» **Work order**
Rewrite the material from its first line through the line containing "(973, 157)." as a numbered list, with one item per line and blank lines omitted.

» **Dataset records**
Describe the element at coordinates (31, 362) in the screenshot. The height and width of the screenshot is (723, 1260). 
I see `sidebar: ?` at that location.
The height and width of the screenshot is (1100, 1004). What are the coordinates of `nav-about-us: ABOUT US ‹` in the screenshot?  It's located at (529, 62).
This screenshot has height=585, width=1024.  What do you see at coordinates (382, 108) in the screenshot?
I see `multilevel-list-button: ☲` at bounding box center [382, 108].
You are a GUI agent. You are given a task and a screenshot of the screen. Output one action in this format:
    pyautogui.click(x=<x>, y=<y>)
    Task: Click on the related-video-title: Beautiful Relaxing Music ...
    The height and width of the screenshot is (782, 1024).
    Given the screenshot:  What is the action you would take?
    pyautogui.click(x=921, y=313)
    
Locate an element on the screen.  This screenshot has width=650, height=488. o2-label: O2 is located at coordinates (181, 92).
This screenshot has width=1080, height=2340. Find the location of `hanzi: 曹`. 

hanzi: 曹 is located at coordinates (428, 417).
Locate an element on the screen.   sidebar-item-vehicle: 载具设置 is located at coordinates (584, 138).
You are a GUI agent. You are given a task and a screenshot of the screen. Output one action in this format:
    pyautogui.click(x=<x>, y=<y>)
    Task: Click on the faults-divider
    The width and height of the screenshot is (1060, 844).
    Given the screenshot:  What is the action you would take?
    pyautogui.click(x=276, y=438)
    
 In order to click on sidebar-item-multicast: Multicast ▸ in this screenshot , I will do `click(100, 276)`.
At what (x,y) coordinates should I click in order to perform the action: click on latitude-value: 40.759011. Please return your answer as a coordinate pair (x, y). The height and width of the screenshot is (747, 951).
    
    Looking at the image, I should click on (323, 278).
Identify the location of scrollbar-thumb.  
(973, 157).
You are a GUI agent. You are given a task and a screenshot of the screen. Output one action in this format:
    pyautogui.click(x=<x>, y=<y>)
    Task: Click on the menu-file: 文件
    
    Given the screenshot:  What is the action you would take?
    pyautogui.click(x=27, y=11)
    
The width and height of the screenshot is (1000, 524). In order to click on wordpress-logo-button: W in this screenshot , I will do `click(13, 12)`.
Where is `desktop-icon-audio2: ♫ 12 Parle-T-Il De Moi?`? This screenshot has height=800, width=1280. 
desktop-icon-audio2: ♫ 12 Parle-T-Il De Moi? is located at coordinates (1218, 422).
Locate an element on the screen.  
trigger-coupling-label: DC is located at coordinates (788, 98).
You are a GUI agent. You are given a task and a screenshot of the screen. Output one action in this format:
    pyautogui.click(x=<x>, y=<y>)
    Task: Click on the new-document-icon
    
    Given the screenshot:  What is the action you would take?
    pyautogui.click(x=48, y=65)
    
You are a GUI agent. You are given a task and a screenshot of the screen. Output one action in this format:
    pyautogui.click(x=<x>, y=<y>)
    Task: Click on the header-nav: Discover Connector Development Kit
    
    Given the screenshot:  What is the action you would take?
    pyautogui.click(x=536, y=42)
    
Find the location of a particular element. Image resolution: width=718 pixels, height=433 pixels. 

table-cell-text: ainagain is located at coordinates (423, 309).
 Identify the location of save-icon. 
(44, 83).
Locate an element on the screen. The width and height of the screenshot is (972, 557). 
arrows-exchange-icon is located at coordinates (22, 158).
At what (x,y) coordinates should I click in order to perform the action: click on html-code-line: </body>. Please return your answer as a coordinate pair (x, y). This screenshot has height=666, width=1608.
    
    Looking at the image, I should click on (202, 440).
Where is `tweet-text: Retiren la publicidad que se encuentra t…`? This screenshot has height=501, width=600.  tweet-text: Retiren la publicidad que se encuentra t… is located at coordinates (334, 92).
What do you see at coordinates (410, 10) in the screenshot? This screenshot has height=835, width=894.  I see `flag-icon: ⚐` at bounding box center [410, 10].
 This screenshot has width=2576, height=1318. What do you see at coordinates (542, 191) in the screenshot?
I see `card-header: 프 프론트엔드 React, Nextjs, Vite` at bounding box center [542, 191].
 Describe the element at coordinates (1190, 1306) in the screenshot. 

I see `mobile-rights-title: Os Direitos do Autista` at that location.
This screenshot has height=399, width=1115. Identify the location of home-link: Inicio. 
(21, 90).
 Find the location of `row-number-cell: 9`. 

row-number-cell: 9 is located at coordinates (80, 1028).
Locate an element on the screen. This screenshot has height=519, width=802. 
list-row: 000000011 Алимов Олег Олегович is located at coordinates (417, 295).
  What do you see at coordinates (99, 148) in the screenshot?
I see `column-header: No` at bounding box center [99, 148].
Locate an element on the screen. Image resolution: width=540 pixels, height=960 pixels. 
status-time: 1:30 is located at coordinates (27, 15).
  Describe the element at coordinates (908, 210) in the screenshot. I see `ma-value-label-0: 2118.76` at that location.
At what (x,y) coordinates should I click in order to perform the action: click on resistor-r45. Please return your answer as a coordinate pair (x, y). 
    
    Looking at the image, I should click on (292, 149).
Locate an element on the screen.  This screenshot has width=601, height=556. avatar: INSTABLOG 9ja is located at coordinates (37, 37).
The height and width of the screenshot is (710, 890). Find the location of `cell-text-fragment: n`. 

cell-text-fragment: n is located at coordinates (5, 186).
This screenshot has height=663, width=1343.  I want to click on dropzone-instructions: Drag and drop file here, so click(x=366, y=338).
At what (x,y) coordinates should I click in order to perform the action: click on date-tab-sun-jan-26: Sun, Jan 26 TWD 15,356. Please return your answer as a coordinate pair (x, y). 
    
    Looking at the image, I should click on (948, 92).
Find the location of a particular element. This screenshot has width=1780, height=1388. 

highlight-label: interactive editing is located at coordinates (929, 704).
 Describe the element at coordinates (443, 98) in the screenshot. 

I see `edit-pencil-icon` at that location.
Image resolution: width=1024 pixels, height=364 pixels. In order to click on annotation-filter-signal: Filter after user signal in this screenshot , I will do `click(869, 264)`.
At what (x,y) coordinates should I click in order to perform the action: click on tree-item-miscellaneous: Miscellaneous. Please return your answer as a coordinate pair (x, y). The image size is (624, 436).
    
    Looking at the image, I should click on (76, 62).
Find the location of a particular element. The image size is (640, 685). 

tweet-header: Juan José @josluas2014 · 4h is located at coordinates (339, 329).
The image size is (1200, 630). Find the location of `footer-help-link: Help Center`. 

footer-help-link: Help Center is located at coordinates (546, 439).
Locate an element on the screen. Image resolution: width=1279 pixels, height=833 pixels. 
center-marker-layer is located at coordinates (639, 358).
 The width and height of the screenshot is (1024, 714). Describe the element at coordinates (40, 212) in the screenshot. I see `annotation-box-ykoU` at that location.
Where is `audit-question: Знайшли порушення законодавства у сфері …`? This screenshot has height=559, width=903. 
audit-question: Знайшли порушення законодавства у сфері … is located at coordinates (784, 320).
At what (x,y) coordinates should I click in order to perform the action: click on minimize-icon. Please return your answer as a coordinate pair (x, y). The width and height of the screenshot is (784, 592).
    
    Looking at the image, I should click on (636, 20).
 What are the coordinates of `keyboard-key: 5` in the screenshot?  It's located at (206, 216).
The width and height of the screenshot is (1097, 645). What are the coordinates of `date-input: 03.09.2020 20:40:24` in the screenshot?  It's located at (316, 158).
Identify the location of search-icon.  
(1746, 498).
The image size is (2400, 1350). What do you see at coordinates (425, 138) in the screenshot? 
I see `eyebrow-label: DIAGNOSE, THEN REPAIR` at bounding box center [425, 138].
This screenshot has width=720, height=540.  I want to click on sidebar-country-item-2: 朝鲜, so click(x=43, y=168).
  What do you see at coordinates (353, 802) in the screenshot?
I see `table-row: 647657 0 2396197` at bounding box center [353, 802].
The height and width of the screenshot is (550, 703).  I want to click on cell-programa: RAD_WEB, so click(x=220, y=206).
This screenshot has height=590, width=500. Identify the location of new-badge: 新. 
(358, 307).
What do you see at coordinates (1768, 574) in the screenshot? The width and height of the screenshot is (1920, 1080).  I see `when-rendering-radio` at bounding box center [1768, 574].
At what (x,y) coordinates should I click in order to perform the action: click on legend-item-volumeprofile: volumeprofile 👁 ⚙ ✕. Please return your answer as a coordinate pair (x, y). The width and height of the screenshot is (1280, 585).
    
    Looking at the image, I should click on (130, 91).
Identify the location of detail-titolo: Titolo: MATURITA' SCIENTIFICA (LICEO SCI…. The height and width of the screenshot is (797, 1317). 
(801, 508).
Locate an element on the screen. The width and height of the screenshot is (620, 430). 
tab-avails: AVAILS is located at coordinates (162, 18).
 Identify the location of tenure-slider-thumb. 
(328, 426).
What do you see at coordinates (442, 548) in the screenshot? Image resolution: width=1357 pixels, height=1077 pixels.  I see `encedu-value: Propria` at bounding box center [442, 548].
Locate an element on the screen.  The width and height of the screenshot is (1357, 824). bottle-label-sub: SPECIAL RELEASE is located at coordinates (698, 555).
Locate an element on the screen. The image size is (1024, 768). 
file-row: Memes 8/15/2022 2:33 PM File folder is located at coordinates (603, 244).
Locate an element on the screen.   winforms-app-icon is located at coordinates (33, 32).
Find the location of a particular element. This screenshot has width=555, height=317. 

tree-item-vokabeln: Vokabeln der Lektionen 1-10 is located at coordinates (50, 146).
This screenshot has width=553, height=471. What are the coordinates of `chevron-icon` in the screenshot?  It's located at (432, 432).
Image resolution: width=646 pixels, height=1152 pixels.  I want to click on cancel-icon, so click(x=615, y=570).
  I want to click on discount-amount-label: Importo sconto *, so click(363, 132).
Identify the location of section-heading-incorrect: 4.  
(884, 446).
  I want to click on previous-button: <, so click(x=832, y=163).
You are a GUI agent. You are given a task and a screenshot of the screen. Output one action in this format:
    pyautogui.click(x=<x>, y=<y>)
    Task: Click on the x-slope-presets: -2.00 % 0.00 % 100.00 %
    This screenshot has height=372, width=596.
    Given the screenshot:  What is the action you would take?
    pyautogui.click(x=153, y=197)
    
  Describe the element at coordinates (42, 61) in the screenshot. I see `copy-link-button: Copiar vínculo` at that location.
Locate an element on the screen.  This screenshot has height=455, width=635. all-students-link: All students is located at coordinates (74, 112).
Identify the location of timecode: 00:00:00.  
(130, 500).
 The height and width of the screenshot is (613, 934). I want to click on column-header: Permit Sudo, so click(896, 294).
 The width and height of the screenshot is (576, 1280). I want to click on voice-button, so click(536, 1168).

» **Response for this exercise**
1. Describe the element at coordinates (31, 362) in the screenshot. The height and width of the screenshot is (723, 1260). 
2. I see `sidebar: ?` at that location.
3. The height and width of the screenshot is (1100, 1004). What are the coordinates of `nav-about-us: ABOUT US ‹` in the screenshot?  It's located at (529, 62).
4. This screenshot has height=585, width=1024.  What do you see at coordinates (382, 108) in the screenshot?
5. I see `multilevel-list-button: ☲` at bounding box center [382, 108].
6. You are a GUI agent. You are given a task and a screenshot of the screen. Output one action in this format:
7.     pyautogui.click(x=<x>, y=<y>)
8.     Task: Click on the related-video-title: Beautiful Relaxing Music ...
9.     The height and width of the screenshot is (782, 1024).
10.     Given the screenshot:  What is the action you would take?
11.     pyautogui.click(x=921, y=313)
12. Locate an element on the screen.  This screenshot has width=650, height=488. o2-label: O2 is located at coordinates (181, 92).
13. This screenshot has width=1080, height=2340. Find the location of `hanzi: 曹`. 
14. hanzi: 曹 is located at coordinates (428, 417).
15. Locate an element on the screen.   sidebar-item-vehicle: 载具设置 is located at coordinates (584, 138).
16. You are a GUI agent. You are given a task and a screenshot of the screen. Output one action in this format:
17.     pyautogui.click(x=<x>, y=<y>)
18.     Task: Click on the faults-divider
19.     The width and height of the screenshot is (1060, 844).
20.     Given the screenshot:  What is the action you would take?
21.     pyautogui.click(x=276, y=438)
22.  In order to click on sidebar-item-multicast: Multicast ▸ in this screenshot , I will do `click(100, 276)`.
23. At what (x,y) coordinates should I click in order to perform the action: click on latitude-value: 40.759011. Please return your answer as a coordinate pair (x, y). The height and width of the screenshot is (747, 951).
24.     Looking at the image, I should click on (323, 278).
25. Identify the location of scrollbar-thumb.  
26. (973, 157).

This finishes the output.